Enhanced oil recovery (EOR) which was industrialized particularly in the United States between 1973, the date of the first oil crisis, and 1986, the date of the oil price collapse to 10 dollars a barrel, was put back on the agenda at the beginning of the 2000s decade when the price of oil exceeded 40 dollars a barrel. With a current cost of 100 dollars a barrel, enhanced oil recovery with the use of water-soluble polymers, which permits an additional 10% to 20% increase of the yield of the reserves in place, has become a choice technique.
However, its use in large oilfields comes up against certain technical problems which are gradually being solved.
One of the device that has enabled this development is the PSU (Polymer Slicing Unit) described in patent EP 2 203 245. These types of water-soluble polymers are very difficult to disperse due to a bonding and agglomerating effect that gives gels or “fish eyes” that take a long time to dissolve. These gels cannot be injected into the formations without damage. The PSU enables both an excellent dispersion and a high dissolution concentration reducing the sizes of the dissolution tanks and high-pressure pumps which constitute a significant part of the investments needed.
The second problem is the mechanical degradation of the polymer. Customarily, on an oilfield, a single water injection pump supplies several wells. But due to the heterogeneity of the fields, the injection pressures are different from one well to the next. For this, a control or pressure-regulating valve known as a choke is installed at the wellheads. The polymer solution cannot pass through this choke without a degradation that is practically proportional to the pressure drop. Roughly, a pressure drop of 20 bar will degrade the viscosity by the order of 20%. A pressure drop of 50 bar will degrade the viscosity by the order of 50%. Obviously, these degradations are dependent on the type of polymer, on the viscosity, on the concentration of the dissolution brine composition and on the temperature. Only pilot tests make it possible to predict the amplitude of the degradation.
In order to overcome this problem, various solutions have been used:                Customarily, the stock solution prepared at a concentration of 10 to 20 g/liter is pumped by a high-pressure triplex pump at the wellhead, after the choke, before a static mixer. This system requires numerous pumps (one per well) and numerous pipelines, which increases the cost of the installation.        Another solution is to create a solution at the final concentration (500 to 3000 ppm) and to inject it into each well by means of a linear pressure reducer as described in U.S. Pat. No. 8,607,869.        
This linear pressure reducer is modular and makes it possible, using 3 to 6 lengths of tubes separated by 4-way valves, to regulate the pressure with an accuracy of 1 to 5 bar, it being possible to carry this out manually or by means of a programmable controller. It is in the form of a housing where the stainless steel tube windings may be activated or deactivated in order to obtain the required pressure.

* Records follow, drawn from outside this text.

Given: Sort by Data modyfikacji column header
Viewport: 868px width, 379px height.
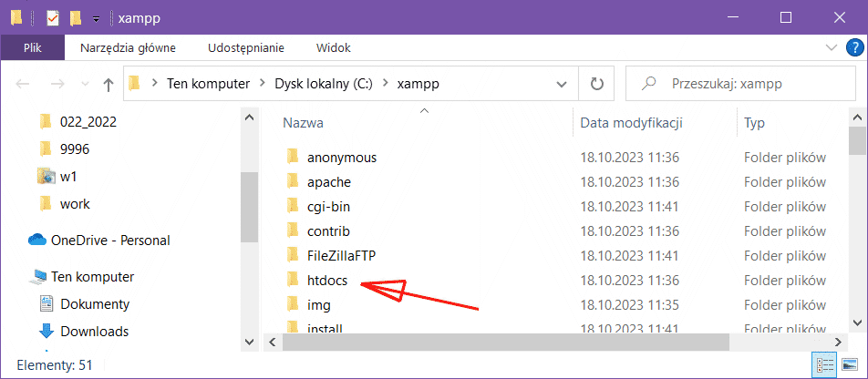Looking at the screenshot, I should pos(631,122).
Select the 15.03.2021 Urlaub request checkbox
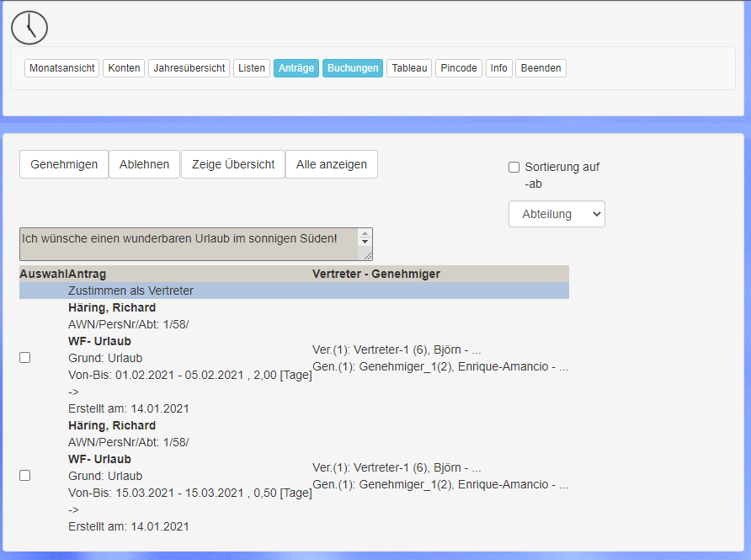This screenshot has height=560, width=751. [x=25, y=476]
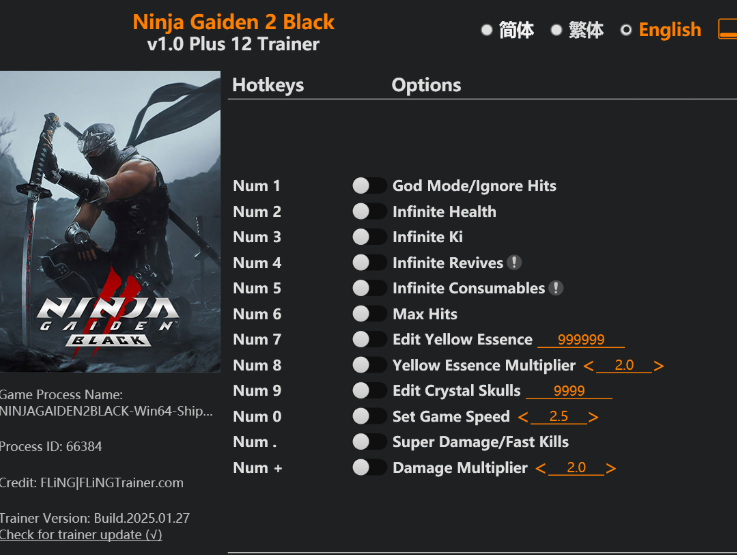The height and width of the screenshot is (555, 737).
Task: Select the 简体 language option
Action: [487, 30]
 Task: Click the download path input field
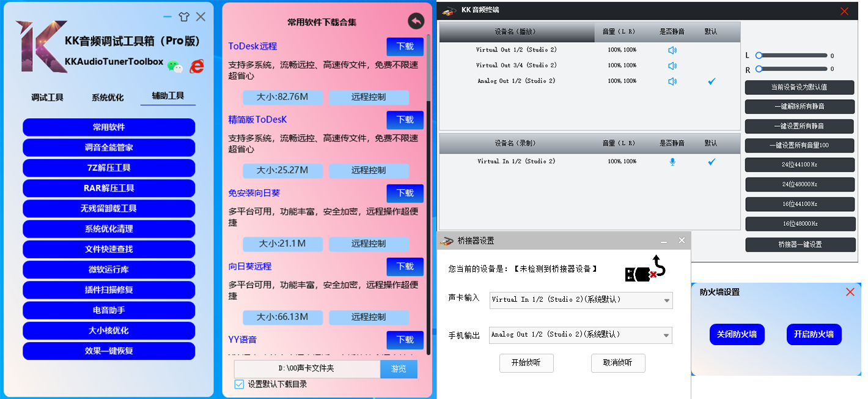tap(306, 369)
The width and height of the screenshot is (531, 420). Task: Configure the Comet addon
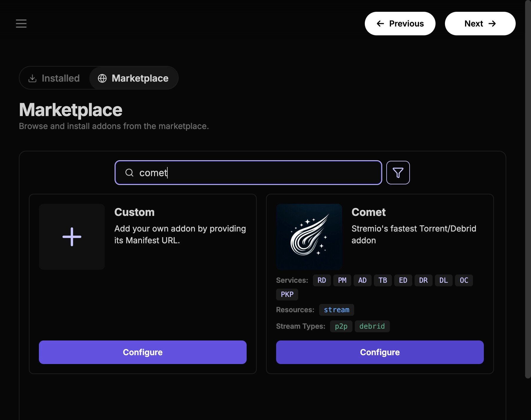[380, 352]
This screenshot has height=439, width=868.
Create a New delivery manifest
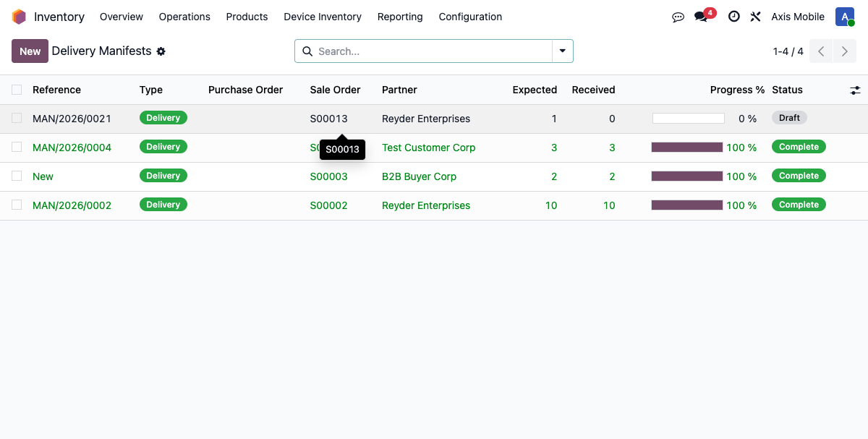30,51
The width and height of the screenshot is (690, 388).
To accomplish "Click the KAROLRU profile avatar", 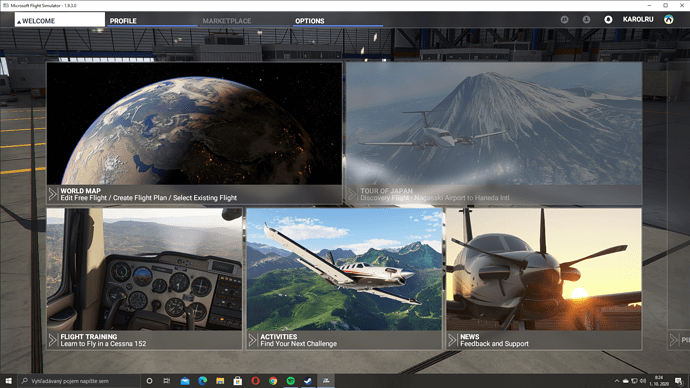I will pos(668,19).
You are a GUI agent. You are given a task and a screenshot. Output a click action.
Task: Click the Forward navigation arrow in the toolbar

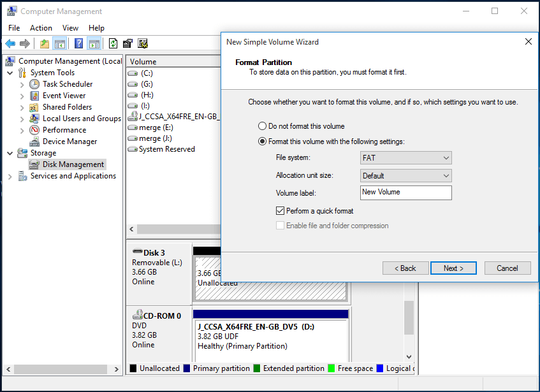click(x=24, y=43)
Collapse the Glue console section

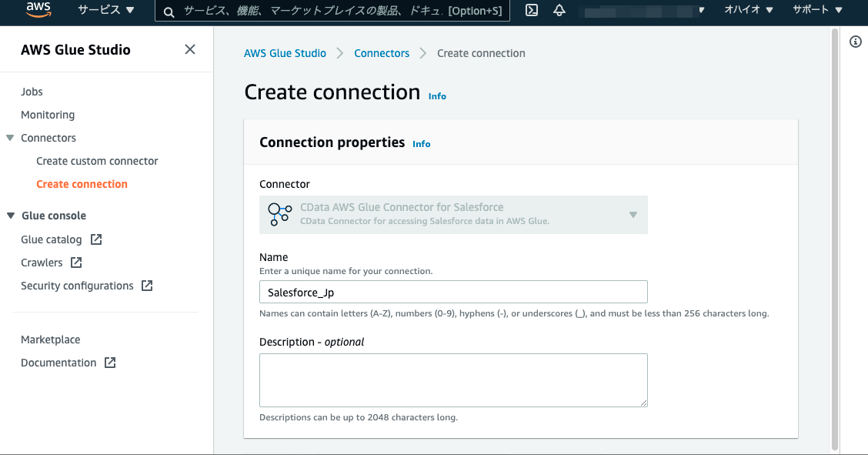(x=10, y=216)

From a technical point of view, the flow of a polymer solution in a tube does not cause any degradation or causes very little degradation of the polymer up to a certain speed that is dependent on the diameter of the tube, on the viscosity, on the salinity of the solution and which can be determined experimentally.
The pressure drop changes as a function of the flow speed of the polymer solution in the tube, and as a function of the flow rate as shown in FIGS. 1 and 2. In other words, the polymer is degraded to a greater or lesser extent as a function of the flow speed as shown in FIG. 3.
Customarily, the degradation depends on the speed and on the diameter of the tube. It is considered that a pressure drop of 1 bar over 10 meters leads to an acceptable degradation. However, due to the composition of the brine, the type and concentration of the polymer, and the temperature, prior tests make it possible to optimize the diameter and the length of the tube constituting a linear choke.
In the case mentioned in FIGS. 1 to 3, and for a given diameter of 1 inch, in order for the pressure drop to be less than or equal to 1 bar over 10 meters, the flow speed should not exceed 7.5 m/s approximately, and the flow rate should not exceed 13 m3/h.
Customarily, standard chokes make it possible to control the pressure over a pressure drop range from 0 to 50 bar, which corresponds to the use of a linear pressure reducer of 500 meters approximately.
A linear pressure reducer as described in U.S. Pat. No. 8,607,869 functions very well when it is used at the surface since it is directly accessible for inspection and maintenance operations. The liquid, electric or hydraulic connections become extremely important when a high degree of reliability is required.
But this type of apparatus becomes very complex when it is desired to adapt it to subsea applications, in particular as regards the replacement of valves, of coils, of measurement apparatus, the inspection of the valve openings, the connections to the surface and the high maintenance, depending on the case, by divers or robots.
Extrapolated to a subsea installation, this type of apparatus leads to additional constraints inherent to its technology (control and measuring devices, confirmation of the openings of the valves, measurement of flow rate and pressure, modules that can be disconnected for maintenance, electrical housings, umbilicals, etc.).